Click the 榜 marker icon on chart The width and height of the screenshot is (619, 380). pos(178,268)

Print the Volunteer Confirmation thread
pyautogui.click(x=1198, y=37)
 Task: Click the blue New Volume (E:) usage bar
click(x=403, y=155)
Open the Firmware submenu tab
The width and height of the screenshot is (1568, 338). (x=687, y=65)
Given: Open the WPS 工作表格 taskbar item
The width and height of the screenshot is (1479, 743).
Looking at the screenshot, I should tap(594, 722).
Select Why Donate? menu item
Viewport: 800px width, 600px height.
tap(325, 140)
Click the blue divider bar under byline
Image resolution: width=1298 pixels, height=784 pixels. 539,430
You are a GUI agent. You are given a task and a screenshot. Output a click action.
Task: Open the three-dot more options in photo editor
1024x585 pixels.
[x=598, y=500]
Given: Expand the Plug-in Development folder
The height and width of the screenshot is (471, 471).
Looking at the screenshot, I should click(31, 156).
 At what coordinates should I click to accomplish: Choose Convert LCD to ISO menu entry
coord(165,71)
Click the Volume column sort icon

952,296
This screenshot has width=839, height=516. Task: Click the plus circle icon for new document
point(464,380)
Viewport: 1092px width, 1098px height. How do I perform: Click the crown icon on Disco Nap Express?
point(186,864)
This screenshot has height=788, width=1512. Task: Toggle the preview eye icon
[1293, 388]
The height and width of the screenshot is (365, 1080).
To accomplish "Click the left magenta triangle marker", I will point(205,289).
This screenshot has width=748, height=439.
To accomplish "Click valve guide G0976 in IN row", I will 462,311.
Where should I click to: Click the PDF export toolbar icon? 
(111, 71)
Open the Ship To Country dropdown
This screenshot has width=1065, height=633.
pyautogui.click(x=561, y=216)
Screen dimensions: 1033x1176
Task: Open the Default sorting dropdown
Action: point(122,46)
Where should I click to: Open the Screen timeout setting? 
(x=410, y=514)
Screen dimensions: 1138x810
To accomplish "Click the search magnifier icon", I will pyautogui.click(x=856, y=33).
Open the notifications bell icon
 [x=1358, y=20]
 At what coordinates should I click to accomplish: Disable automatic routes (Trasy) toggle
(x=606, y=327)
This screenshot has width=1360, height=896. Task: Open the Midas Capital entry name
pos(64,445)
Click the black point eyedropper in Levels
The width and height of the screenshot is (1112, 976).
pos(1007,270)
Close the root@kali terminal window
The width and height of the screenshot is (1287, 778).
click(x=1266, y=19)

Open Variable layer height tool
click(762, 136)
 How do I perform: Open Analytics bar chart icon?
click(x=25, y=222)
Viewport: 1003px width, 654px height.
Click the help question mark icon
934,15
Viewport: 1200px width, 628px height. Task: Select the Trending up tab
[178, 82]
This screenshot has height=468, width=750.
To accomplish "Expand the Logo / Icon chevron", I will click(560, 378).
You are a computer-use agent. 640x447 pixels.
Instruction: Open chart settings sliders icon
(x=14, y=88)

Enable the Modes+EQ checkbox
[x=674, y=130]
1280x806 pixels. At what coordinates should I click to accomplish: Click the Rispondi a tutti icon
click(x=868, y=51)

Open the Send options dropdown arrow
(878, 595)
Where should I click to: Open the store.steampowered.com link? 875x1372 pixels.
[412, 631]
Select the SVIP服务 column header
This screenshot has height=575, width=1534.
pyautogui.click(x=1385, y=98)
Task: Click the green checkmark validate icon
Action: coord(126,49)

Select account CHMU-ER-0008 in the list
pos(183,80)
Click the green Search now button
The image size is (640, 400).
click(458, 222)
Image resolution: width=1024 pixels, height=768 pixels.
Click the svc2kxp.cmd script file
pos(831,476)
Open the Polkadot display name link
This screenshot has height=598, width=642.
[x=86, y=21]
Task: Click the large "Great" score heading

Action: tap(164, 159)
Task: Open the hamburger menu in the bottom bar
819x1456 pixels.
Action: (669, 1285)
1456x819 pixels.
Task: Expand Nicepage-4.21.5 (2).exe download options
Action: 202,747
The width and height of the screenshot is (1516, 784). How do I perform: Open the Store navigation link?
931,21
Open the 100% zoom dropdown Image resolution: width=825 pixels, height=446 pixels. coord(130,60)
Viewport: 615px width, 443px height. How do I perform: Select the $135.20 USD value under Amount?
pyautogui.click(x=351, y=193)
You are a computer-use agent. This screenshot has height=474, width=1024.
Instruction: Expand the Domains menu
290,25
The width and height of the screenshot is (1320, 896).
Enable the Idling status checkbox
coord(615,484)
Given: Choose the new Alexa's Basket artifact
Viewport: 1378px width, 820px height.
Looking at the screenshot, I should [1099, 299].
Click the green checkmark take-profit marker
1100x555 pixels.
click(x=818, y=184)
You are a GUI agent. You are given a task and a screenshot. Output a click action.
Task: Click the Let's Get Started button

○ ○ ○

▸ WHAT THIS TASK INVOLVES
Every line above that holds the word "marker" should be copied out.

▸ RESPONSE BELOW
Click the 榜 marker icon on chart The width and height of the screenshot is (619, 380). pos(178,268)
To accomplish "Click the left magenta triangle marker", I will point(205,289).
Click the green checkmark take-profit marker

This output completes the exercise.